## READING TEXT
I’ve found myself in a long season of fear and confusion and doubt and tears. I’ve found myself questioning everything from my ability to get up in the morning to my relationship, searching and crying out, wondering how I got to where I am today.
I’ve been overwhelmed by fear and doubt, worried that I’m going to somehow slip off of God’s grid and out of his love. I’ve been tearful and quick to anger, frustrated and sensitive.
I have a million questions about how this adult life is supposed to work- everything from paying your bills to staying in love, and none of it seems easy.
I’m resisting the change that’s happened in my life with everything in me, my thoughts a constant stream of what’s wrong and what doesn’t look like I thought it would.
I’m so unaccustomed to feeling so shaky, so nervous, so negative, that I’m constantly seeking a reason for my out-of-character behavior.
“It’s the day… it’s the weather… it’s the season… it’s my job. It’s my relationship… it’s my homesickness… it’s… it’s… it’s…”
But no matter the explanation, no matter how I try to excuse or explain away my thoughts and my fears, no matter how I try to do things differently, no excuse and no plan seem to be big enough for the breadth of change happening in my life these days.
It all changed in the matter of a few days… all of it. I moved to a new place, to a new community, to a new job. I began my life as an adult in a real way, struggling to pay my bills and to figure out how to be responsible. My friends are far away and so is my family. I’m very much alone. But I’m also not alone. There’s a whole new community here, a whole new set of personalities, of conflicts and of celebrations. I have a fantastic roommate and a wonderful boyfriend, both who love me more than I deserve. But even those relationships are strange and new too. They don’t feel comfortable- not always. They feel good and right, but at times I see this life through the lens of the eyes I used to have, and I wonder who they are and where they came from.

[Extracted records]
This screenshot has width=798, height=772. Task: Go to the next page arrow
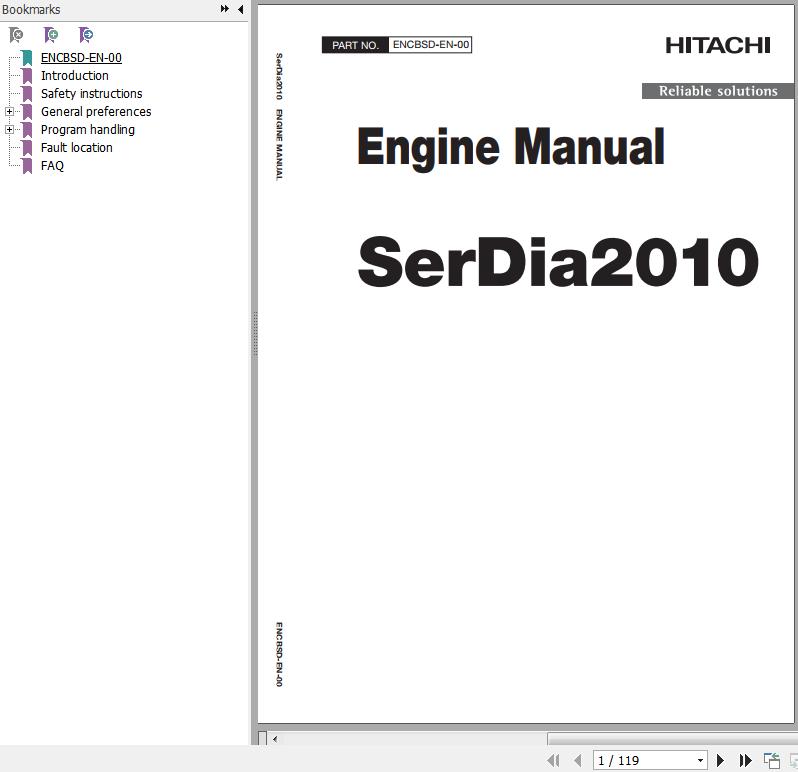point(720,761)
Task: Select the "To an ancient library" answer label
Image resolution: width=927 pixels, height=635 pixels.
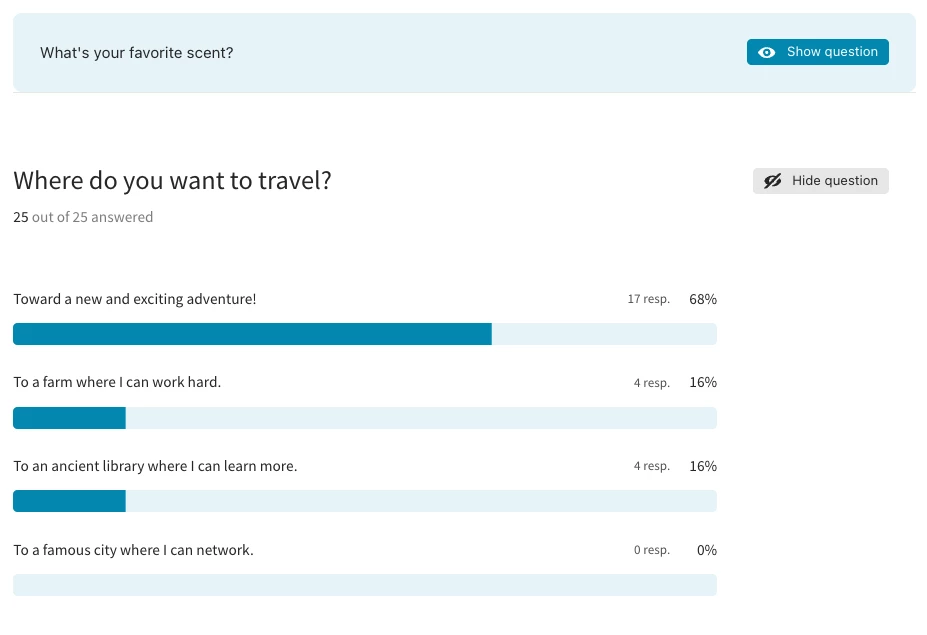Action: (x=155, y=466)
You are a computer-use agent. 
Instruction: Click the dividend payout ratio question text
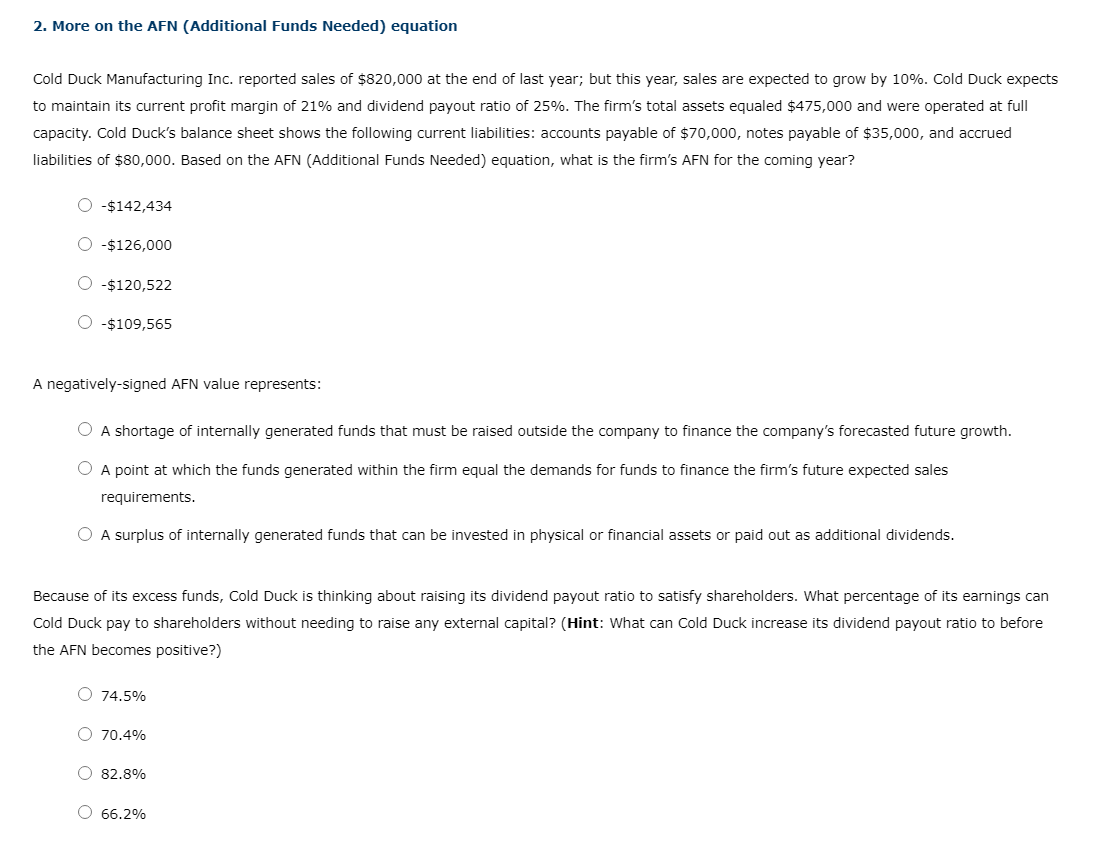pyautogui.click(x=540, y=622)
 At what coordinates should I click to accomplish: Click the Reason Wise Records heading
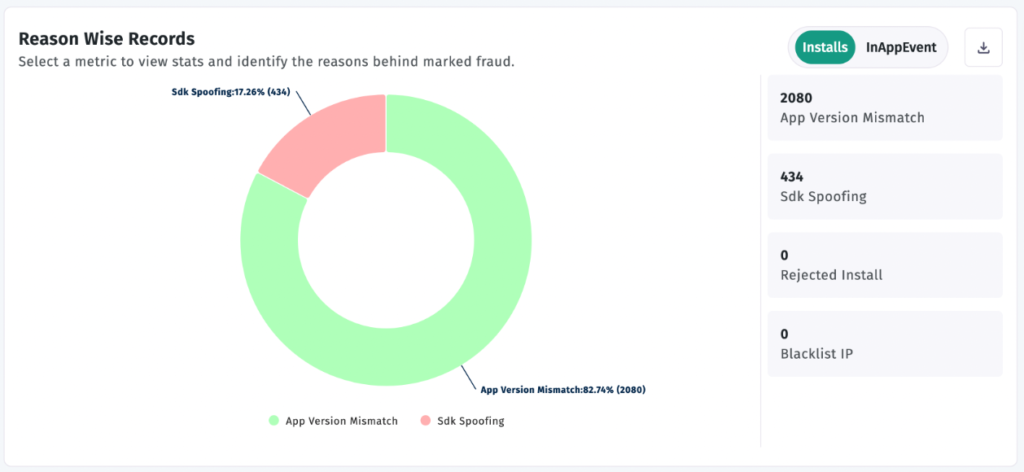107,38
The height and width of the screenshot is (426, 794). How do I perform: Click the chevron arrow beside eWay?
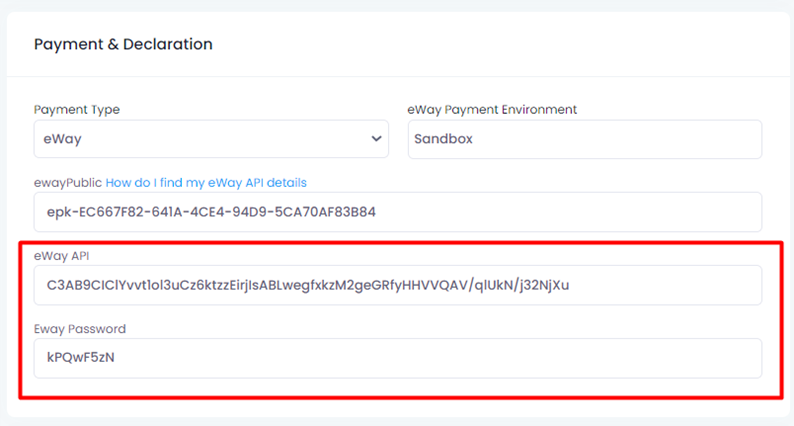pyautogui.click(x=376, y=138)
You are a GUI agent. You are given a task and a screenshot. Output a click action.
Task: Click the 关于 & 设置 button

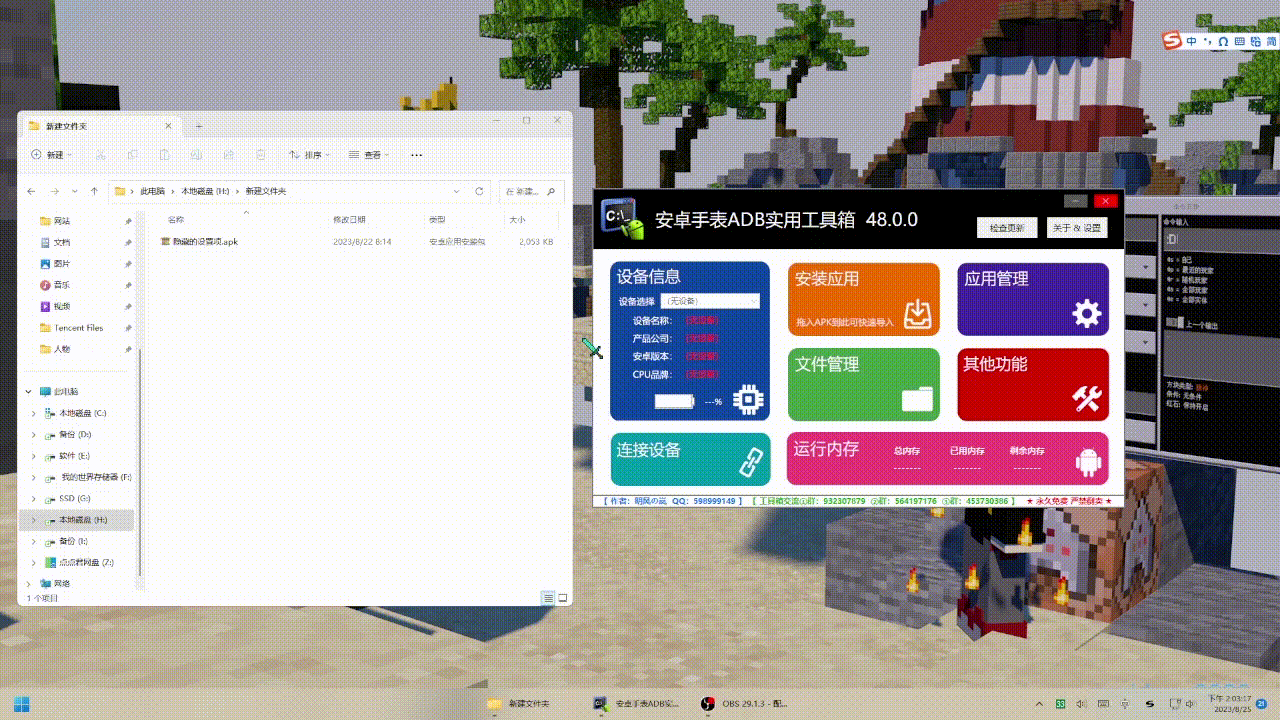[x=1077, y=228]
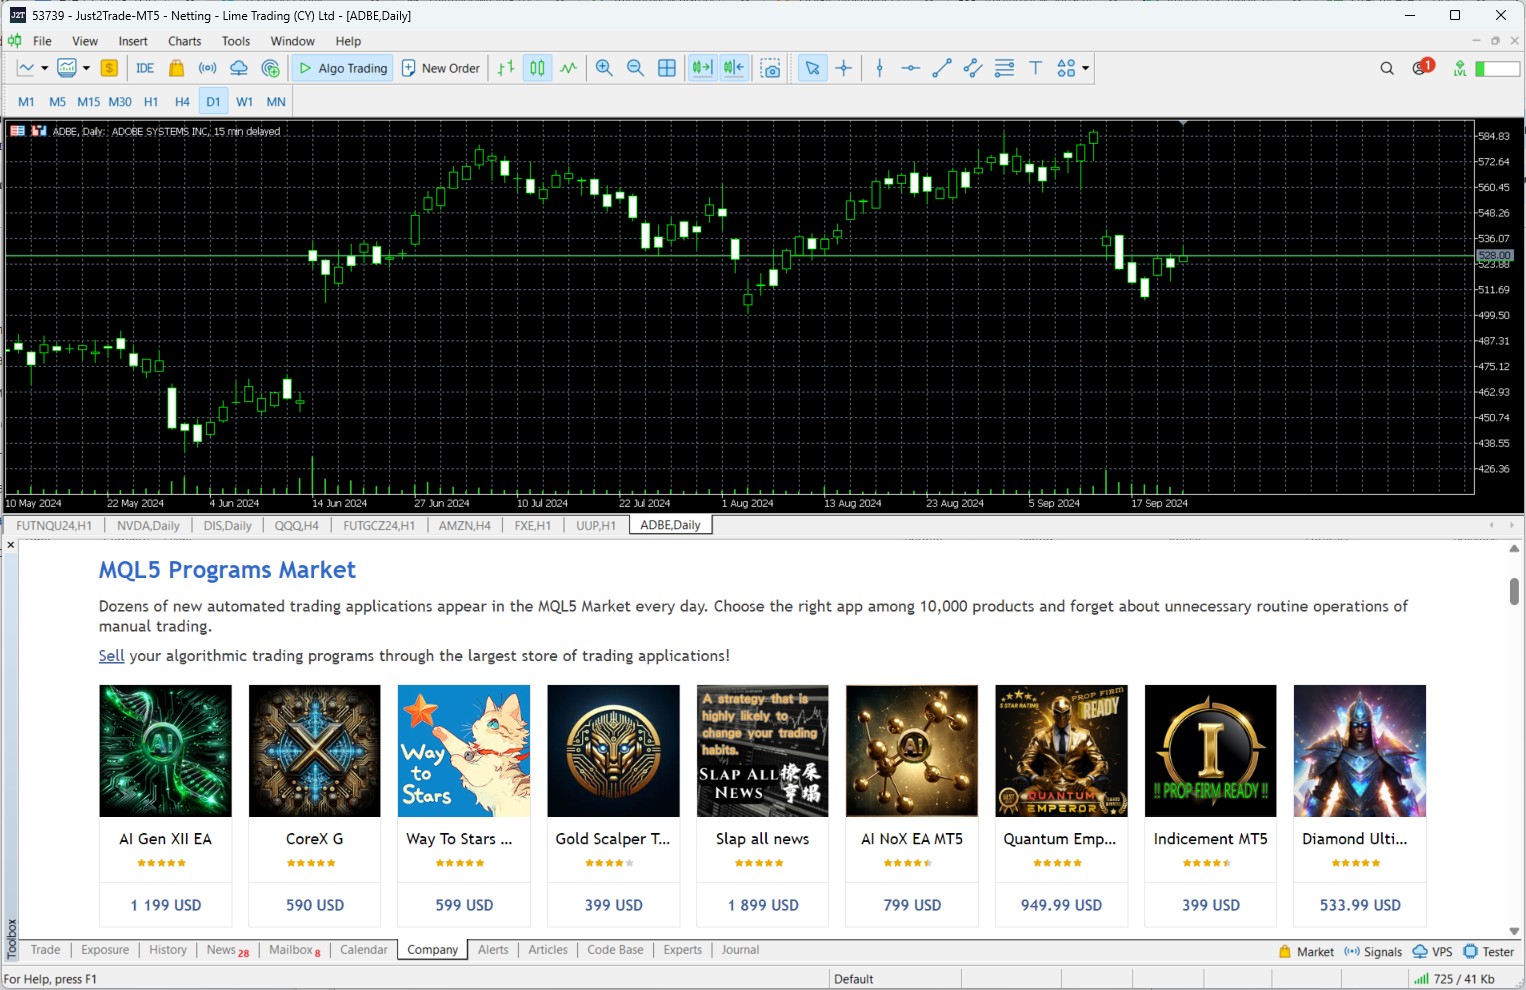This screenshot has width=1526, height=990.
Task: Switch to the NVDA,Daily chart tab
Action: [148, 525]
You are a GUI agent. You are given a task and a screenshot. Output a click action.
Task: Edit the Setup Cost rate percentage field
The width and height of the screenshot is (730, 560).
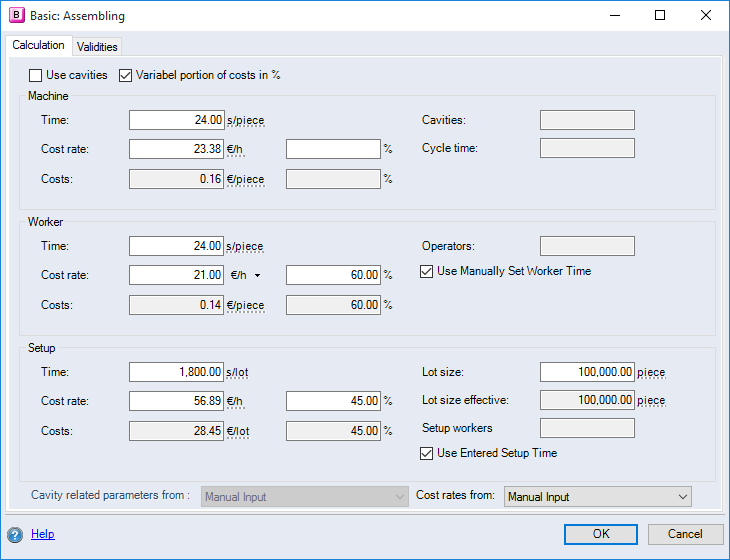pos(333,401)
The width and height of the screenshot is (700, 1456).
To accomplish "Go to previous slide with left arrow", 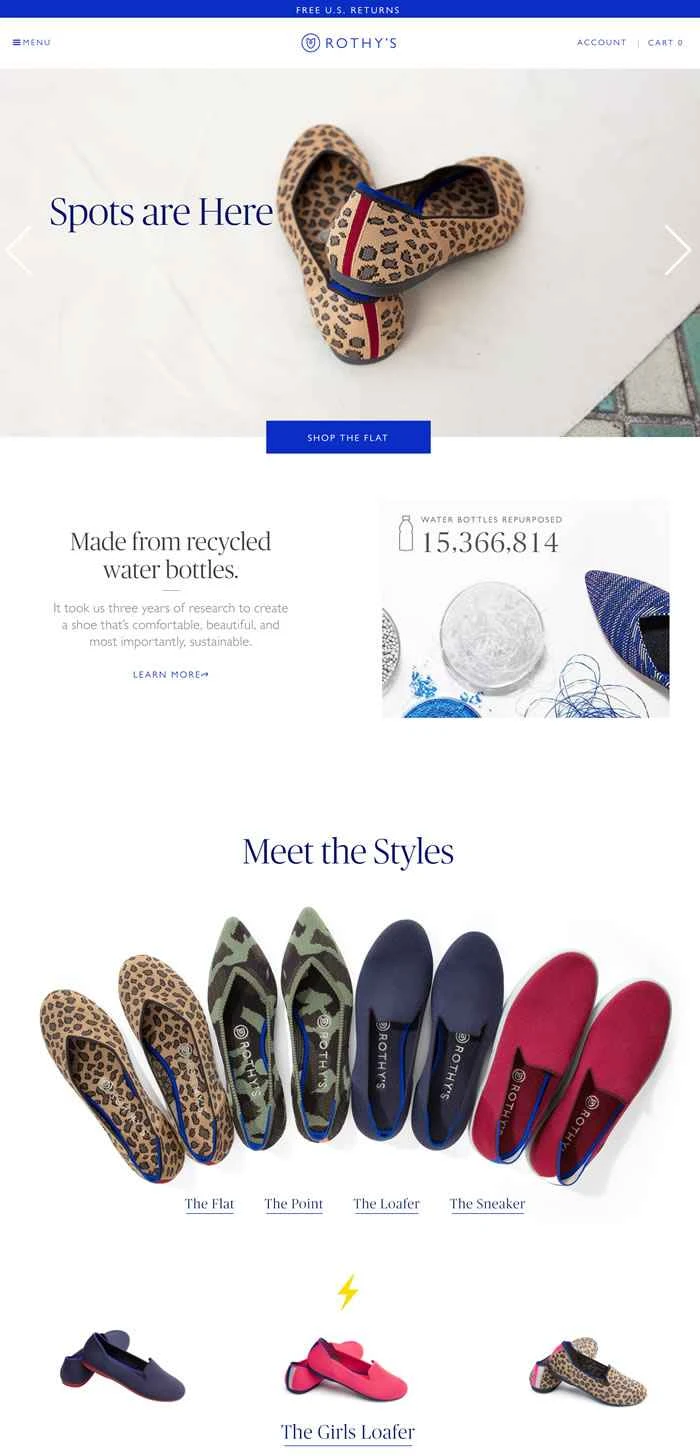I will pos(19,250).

## EXERCISE DESCRIPTION
Update the essay on fear and change from "I have a million" through "my out-of-character behavior.", replacing "nervous" with "anxious". The records play no role here.

## WRITTEN REPLY
I have a million questions about how this adult life is supposed to work- everything from paying your bills to staying in love, and none of it seems easy.
I’m resisting the change that’s happened in my life with everything in me, my thoughts a constant stream of what’s wrong and what doesn’t look like I thought it would.
I’m so unaccustomed to feeling so shaky, so anxious, so negative, that I’m constantly seeking a reason for my out-of-character behavior.